> [Assignment]: Reproduce the records below exactly, leaving their images out.

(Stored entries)
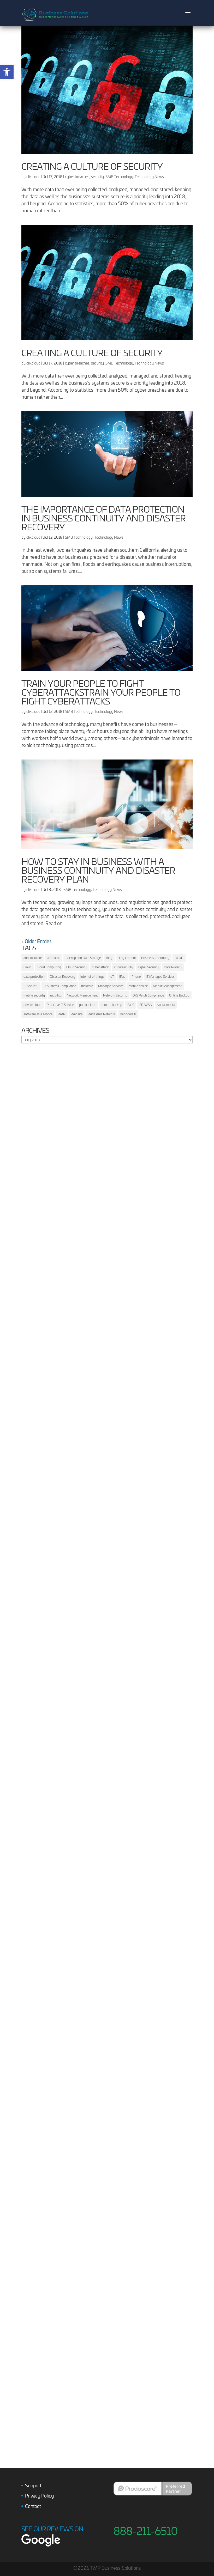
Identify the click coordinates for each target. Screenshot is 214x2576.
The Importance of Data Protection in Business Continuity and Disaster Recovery (103, 518)
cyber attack (100, 967)
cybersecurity (123, 967)
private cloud (32, 1005)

> [Solution]:
Identify the click coordinates for each target. Screenshot is 214x2576.
The Importance of Data Protection in Business Continuity and Disaster Recovery (103, 518)
cyber attack (100, 967)
cybersecurity (123, 967)
private cloud (32, 1005)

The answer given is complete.